◆ Assigned task: Nothing in the records that follow should differ once you have copied them out.

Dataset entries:
'''

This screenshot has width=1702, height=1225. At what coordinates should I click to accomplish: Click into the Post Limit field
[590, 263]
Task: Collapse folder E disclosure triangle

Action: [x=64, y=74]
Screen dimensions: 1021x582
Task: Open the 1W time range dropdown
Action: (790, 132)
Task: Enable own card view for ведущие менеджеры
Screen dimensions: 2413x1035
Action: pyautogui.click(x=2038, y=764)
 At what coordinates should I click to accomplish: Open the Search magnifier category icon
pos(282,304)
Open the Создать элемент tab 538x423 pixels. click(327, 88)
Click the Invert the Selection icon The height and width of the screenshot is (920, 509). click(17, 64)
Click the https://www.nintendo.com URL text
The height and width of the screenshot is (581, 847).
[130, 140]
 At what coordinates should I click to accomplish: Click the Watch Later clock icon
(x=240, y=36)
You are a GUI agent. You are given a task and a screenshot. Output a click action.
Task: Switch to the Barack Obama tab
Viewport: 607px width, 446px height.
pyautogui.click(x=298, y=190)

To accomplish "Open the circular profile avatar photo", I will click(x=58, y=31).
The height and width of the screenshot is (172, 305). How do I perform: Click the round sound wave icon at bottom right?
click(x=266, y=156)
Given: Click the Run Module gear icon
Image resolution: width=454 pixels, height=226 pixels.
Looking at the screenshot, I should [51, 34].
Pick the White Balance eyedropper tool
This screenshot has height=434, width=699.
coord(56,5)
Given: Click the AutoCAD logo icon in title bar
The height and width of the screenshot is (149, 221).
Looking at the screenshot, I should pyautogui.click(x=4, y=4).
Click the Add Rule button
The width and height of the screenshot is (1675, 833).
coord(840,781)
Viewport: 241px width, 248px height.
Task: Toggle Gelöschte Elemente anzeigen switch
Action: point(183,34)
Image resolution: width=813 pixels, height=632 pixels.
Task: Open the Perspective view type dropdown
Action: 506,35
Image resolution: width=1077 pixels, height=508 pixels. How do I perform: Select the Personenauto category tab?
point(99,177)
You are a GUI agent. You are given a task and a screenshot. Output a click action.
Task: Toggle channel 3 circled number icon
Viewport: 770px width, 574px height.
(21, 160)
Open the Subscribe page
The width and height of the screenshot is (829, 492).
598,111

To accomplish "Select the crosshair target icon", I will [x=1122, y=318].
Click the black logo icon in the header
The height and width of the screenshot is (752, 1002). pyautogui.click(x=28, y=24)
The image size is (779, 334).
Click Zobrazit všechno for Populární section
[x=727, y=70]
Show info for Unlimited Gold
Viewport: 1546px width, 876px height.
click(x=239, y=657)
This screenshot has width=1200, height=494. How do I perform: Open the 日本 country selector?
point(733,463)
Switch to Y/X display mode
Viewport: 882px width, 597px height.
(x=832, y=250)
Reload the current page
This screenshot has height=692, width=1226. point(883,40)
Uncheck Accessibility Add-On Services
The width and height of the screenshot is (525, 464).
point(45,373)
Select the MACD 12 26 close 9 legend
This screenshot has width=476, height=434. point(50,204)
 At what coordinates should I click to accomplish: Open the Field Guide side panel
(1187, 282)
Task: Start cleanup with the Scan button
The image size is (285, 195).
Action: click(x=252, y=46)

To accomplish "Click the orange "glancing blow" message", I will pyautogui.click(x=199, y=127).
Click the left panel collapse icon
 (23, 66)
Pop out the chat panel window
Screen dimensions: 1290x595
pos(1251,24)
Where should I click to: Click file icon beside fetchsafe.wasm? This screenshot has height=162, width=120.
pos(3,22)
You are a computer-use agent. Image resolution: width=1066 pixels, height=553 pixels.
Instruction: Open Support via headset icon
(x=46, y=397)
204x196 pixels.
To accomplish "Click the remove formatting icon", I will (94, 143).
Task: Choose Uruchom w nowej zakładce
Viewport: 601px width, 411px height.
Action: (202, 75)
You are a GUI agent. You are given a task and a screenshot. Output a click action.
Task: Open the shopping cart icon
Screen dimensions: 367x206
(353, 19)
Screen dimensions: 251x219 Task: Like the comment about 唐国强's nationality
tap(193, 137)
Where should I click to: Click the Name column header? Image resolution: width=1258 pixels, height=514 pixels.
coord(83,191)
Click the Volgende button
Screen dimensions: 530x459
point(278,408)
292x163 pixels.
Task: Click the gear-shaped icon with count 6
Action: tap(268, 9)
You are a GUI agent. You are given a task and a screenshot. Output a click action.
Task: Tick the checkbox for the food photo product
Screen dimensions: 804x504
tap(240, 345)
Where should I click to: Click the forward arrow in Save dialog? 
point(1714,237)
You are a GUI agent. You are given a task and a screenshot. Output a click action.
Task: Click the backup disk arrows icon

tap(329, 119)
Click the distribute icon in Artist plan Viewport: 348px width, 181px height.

'''

◆ Written solution:
This screenshot has width=1702, height=1225. At what coordinates should I click to accomplish: Click into the Post Limit field
[590, 263]
Task: Collapse folder E disclosure triangle

Action: [x=64, y=74]
Screen dimensions: 1021x582
Task: Open the 1W time range dropdown
Action: (790, 132)
Task: Enable own card view for ведущие менеджеры
Screen dimensions: 2413x1035
Action: pyautogui.click(x=2038, y=764)
 At what coordinates should I click to accomplish: Open the Search magnifier category icon
pos(282,304)
Open the Создать элемент tab 538x423 pixels. click(327, 88)
Click the Invert the Selection icon The height and width of the screenshot is (920, 509). click(17, 64)
Click the https://www.nintendo.com URL text
The height and width of the screenshot is (581, 847).
[130, 140]
 At what coordinates should I click to accomplish: Click the Watch Later clock icon
(x=240, y=36)
You are a GUI agent. You are given a task and a screenshot. Output a click action.
Task: Switch to the Barack Obama tab
Viewport: 607px width, 446px height.
pyautogui.click(x=298, y=190)

To accomplish "Open the circular profile avatar photo", I will click(x=58, y=31).
The height and width of the screenshot is (172, 305). How do I perform: Click the round sound wave icon at bottom right?
click(x=266, y=156)
Given: Click the Run Module gear icon
Image resolution: width=454 pixels, height=226 pixels.
Looking at the screenshot, I should [51, 34].
Pick the White Balance eyedropper tool
This screenshot has height=434, width=699.
coord(56,5)
Given: Click the AutoCAD logo icon in title bar
The height and width of the screenshot is (149, 221).
Looking at the screenshot, I should pyautogui.click(x=4, y=4).
Click the Add Rule button
The width and height of the screenshot is (1675, 833).
coord(840,781)
Viewport: 241px width, 248px height.
Task: Toggle Gelöschte Elemente anzeigen switch
Action: point(183,34)
Image resolution: width=813 pixels, height=632 pixels.
Task: Open the Perspective view type dropdown
Action: 506,35
Image resolution: width=1077 pixels, height=508 pixels. How do I perform: Select the Personenauto category tab?
point(99,177)
You are a GUI agent. You are given a task and a screenshot. Output a click action.
Task: Toggle channel 3 circled number icon
Viewport: 770px width, 574px height.
(21, 160)
Open the Subscribe page
The width and height of the screenshot is (829, 492).
598,111

To accomplish "Select the crosshair target icon", I will [x=1122, y=318].
Click the black logo icon in the header
The height and width of the screenshot is (752, 1002). pyautogui.click(x=28, y=24)
The image size is (779, 334).
Click Zobrazit všechno for Populární section
[x=727, y=70]
Show info for Unlimited Gold
Viewport: 1546px width, 876px height.
click(x=239, y=657)
This screenshot has width=1200, height=494. How do I perform: Open the 日本 country selector?
point(733,463)
Switch to Y/X display mode
Viewport: 882px width, 597px height.
(x=832, y=250)
Reload the current page
This screenshot has height=692, width=1226. point(883,40)
Uncheck Accessibility Add-On Services
The width and height of the screenshot is (525, 464).
point(45,373)
Select the MACD 12 26 close 9 legend
This screenshot has width=476, height=434. point(50,204)
 At what coordinates should I click to accomplish: Open the Field Guide side panel
(1187, 282)
Task: Start cleanup with the Scan button
The image size is (285, 195).
Action: click(x=252, y=46)

To accomplish "Click the orange "glancing blow" message", I will pyautogui.click(x=199, y=127).
Click the left panel collapse icon
 (23, 66)
Pop out the chat panel window
Screen dimensions: 1290x595
pos(1251,24)
Where should I click to: Click file icon beside fetchsafe.wasm? This screenshot has height=162, width=120.
pos(3,22)
You are a computer-use agent. Image resolution: width=1066 pixels, height=553 pixels.
Instruction: Open Support via headset icon
(x=46, y=397)
204x196 pixels.
To accomplish "Click the remove formatting icon", I will (94, 143).
Task: Choose Uruchom w nowej zakładce
Viewport: 601px width, 411px height.
Action: (202, 75)
You are a GUI agent. You are given a task and a screenshot. Output a click action.
Task: Open the shopping cart icon
Screen dimensions: 367x206
(353, 19)
Screen dimensions: 251x219 Task: Like the comment about 唐国强's nationality
tap(193, 137)
Where should I click to: Click the Name column header? Image resolution: width=1258 pixels, height=514 pixels.
coord(83,191)
Click the Volgende button
Screen dimensions: 530x459
point(278,408)
292x163 pixels.
Task: Click the gear-shaped icon with count 6
Action: tap(268, 9)
You are a GUI agent. You are given a task and a screenshot. Output a click action.
Task: Tick the checkbox for the food photo product
Screen dimensions: 804x504
tap(240, 345)
Where should I click to: Click the forward arrow in Save dialog? 
point(1714,237)
You are a GUI agent. You are given a task and a screenshot. Output a click action.
Task: Click the backup disk arrows icon

tap(329, 119)
Click the distribute icon in Artist plan Viewport: 348px width, 181px height.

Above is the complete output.